Alex Jones may not exist if it weren’t for the internet, but the backlash to views like his is real as public spaces on the internet figure out how to deal with bad actors.
> why would anyone entertain let alone engage opposing viewpoints when it's much more comfortable to just retreat to a place with common similar beliefs. Make no mistake Hn is an echo chamber as well.
But in the original "community", you wouldn't actually be exposed to opposing viewpoints all that often either. You actively had to seek them out too. Ancestor comment pointed out that community was required for survival. Once survival and security is guaranteed, then you can start thinking about self-actualisation, which is a different kind of community.

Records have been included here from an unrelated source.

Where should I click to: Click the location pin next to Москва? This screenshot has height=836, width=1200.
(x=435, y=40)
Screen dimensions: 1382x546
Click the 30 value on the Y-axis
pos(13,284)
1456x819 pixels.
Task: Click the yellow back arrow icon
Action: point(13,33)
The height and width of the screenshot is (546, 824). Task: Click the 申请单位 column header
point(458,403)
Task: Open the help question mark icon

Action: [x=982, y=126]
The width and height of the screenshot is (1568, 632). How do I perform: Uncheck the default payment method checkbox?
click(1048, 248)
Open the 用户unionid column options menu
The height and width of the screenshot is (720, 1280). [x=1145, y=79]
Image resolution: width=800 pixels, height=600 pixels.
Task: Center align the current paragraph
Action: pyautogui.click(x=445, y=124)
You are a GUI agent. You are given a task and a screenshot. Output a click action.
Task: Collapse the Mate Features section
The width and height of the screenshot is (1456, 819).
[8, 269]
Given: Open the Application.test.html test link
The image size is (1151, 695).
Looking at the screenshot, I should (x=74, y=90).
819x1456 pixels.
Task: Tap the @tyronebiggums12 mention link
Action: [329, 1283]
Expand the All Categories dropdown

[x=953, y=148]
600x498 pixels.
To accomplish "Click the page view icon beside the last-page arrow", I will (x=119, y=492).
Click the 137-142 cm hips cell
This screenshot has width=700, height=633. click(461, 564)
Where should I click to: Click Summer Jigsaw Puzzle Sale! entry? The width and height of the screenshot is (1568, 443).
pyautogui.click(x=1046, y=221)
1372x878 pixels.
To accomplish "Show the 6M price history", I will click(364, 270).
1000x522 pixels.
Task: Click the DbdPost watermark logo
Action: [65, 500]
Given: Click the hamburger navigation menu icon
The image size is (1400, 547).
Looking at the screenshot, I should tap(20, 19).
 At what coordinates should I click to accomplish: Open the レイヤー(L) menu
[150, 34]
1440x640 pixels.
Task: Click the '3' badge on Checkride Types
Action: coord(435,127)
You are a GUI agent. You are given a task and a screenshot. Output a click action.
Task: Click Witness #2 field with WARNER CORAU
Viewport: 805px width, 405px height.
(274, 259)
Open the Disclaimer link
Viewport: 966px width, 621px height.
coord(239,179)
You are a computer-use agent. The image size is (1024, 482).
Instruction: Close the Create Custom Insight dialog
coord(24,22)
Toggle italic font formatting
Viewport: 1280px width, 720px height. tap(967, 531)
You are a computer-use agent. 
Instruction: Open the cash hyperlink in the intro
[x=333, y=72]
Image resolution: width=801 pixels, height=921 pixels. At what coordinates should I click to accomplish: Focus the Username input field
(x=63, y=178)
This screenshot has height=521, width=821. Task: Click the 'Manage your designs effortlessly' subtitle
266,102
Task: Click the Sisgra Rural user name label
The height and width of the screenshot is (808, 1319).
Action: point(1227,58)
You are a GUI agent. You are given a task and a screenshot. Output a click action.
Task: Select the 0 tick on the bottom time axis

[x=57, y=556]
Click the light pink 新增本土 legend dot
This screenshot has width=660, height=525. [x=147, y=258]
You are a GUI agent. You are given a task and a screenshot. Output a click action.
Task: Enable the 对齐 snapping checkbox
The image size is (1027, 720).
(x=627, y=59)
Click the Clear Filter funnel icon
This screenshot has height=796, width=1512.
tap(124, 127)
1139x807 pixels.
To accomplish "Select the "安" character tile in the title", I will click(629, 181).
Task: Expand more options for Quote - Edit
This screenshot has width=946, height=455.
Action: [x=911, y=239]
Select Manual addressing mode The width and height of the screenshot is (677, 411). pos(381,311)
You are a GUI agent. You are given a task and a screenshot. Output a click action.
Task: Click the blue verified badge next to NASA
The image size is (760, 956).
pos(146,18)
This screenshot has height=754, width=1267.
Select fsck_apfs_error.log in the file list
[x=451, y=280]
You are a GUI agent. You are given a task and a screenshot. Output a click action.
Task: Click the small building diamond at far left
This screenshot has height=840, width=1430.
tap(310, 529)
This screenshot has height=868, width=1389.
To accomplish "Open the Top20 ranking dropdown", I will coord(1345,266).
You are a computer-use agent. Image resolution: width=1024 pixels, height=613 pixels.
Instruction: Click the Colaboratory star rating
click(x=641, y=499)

> when it's much more comfortable to just retreat to a place with common similar beliefs
This is an age-old argument, but taking a new form. Of course people like just doing what's comfortable; we've just replaced the 5 hours of broadcast TV a day with 5 hours of mindless social media refreshing. It's only a minority that actively seek to challenge themselves.
Especially when 'engagement-optimising' algorithms realise that the best way to get views is to fan a flamewar by tossing pro-Skub and anti-Skub zealots into a virtual ant-jar and shaking it.
I'm not saying I have any evidence otherwise, but do you have a source for that?
I mean, "more comfortable to just retreat to a place with common similar beliefs" is a good theory. But it is hardly the only one I can think of. Off the top of my head I also have:
1) Wealth is being eroded by the response to the '08 crisis leaving known-bad cultures to thrive in the lending industry. Social fabric starts to unravel due to lack of wealth creation.
2) Academics have had a long history of being in tension with democratic ideals. Famously, right when they came up with the idea of 'academies' Socrates was executed by a jury trial. More recently, communism had strong support in academic circles of Europe. We've massively increased the exposure of people to the university culture in the last 1-2 generations. Maybe technocrat leanings are leaking out? Technocrats don't compromise well on social issues, they believe there is a best answer.
Basically, the problem might not be algorithms and search bubbles, even though this is a forum that knows a lot about algorithms and search bubbles.
I have no source these are just my thoughts and observations.
You bring up very good points.
> Technocrats don't compromise well on social issues, they believe there is a best answer.
You are absolutely correct. Algorithms and search bubbles are just symptoms not the disease. Elite untouchable tech giants with no oversight molding human thought and behavior to increase their bottom line and power with a 'move fast a break things' attitude in regards to the any social or ethical implications - that's the disease.